TMCnet News

A Vietnam veteran - but could he take on BBC?: Stringer has a ruthless reputation and a record of accepting tough challenges
[May 08, 2014]

A Vietnam veteran - but could he take on BBC?: Stringer has a ruthless reputation and a record of accepting tough challenges


(Guardian (UK) Via Acquire Media NewsEdge) Sir Howard Stringer hired David Letterman for US network CBS and was the first non-Japanese national to run electronics group Sony. Now the Welsh-born Stringer, one of Britain's most successful overseas businessmen, is being touted as a potential head of the BBC.



He emerged as the frontrunner to succeed Lord Patten as chairman of the BBC Trust after the former Hong Kong governor announced on Tuesday he was stepping down a year earlier than expected after undergoing major heart surgery.

Stringer, a Vietnam war veteran who was knighted in 1999, is already inside the corporation, if only for a few months, after he was appointed as one of its non-executive directors to toughen up the BBC's governance following a string of scandals, from the Jimmy Savile abuse to multimillion-pound executive payoffs.


It is not the first time he has been linked with a top BBC job, having been approached to be its chairman in 2010 and its director general in 1999 when he - along with the current man filling the role, Tony Hall - lost out to Greg Dyke.

Now aged 72, Stringer was asked during one interview for the director general role in 1999 if he was a little too old for the job. "I'm only six weeks older than I was when you asked me to apply," Stringer replied.

If he is known for his straight talking, then he also has a reputation for ruthlessness, cutting costs and slashing 20,000 jobs early in his tenure as the first foreign chief executive of Sony.

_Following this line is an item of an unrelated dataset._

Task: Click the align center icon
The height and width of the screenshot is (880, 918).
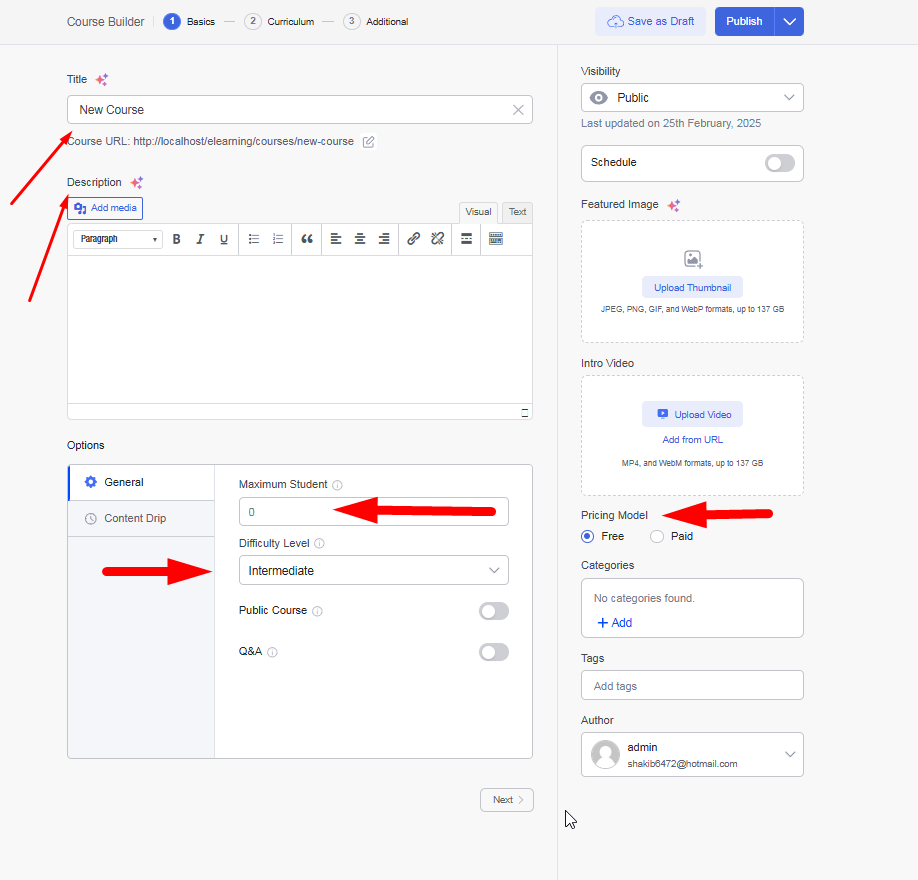Action: coord(360,239)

He could not stop the firm plunging into the red, reeling from attacks by computer hackers, the tsunami of 2011 and PlayStation delays, complaining the company had been hit by "everything but toads and pestilence".

A former colleague said: "He survived and thrived as the first westerner to run Sony, which is no mean feat, and if he can handle that he can handle the BBC.

"He is as comfortable with the floor workers as he is with politicians, he started out as a journalist, something that should hold him in good stead with the BBC. He is a team player and a good communicator." Before joining Sony in 1997, Stringer was president of CBS, where he persuaded Letterman to join the broadcaster from rival network NBC and produced Dan Rather's programme on CBS News. "Sure, I'd like to run a TV network the way it was in the 1970s," he once said. "You had a problem with revenues, you just jacked up the ad rates and went out for a martini." "He is very well versed in the TV industry," says a source. "The only hesitation is the fact he has been based in the US for a long time and how familiar is he with the British TV landscape." He began at Sony as president of its US operation and went on to become chairman and chief executive in June 2005, overseeing the entire business, including Sony's media, film studio, music and electronics subsidiaries. He stood down in 2012.

Once described as a lifelong liberal, Stringer has made donations to Labour in the past and received his knighthood during Tony Blair's first term in office.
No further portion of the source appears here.